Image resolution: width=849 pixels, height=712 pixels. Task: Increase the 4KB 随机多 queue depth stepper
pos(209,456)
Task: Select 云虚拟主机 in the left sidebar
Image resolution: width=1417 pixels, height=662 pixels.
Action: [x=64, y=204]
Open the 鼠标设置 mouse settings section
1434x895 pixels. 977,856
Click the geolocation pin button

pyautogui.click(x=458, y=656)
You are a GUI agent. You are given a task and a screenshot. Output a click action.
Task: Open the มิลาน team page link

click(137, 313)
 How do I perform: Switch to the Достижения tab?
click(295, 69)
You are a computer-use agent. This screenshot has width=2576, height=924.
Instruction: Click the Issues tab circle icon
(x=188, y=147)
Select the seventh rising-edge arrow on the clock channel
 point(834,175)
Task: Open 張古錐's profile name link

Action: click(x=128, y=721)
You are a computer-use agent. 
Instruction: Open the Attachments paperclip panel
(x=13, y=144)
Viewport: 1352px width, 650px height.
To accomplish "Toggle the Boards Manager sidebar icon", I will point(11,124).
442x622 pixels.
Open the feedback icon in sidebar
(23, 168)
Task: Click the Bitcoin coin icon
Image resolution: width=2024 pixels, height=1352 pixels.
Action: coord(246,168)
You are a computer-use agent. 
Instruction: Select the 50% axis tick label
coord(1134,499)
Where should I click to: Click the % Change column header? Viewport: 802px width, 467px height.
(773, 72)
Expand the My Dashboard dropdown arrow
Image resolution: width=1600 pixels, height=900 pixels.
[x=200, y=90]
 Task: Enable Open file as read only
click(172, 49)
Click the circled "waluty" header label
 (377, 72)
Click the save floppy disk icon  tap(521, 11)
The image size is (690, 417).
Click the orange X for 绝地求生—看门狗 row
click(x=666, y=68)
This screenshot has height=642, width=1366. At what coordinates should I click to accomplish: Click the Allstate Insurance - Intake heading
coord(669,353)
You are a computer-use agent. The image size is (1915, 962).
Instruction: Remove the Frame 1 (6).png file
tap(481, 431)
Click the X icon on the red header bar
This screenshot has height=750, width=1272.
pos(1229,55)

§

#### ASSIGNMENT:
Take each line in the listing that has the word "computer" and copy it.

#### RESULT BELOW:
You are a computer-use agent. This screenshot has width=2576, height=924.
You are a computer-use agent. 
You are a computer-use agent. 
You are a computer-use agent. The image size is (1915, 962).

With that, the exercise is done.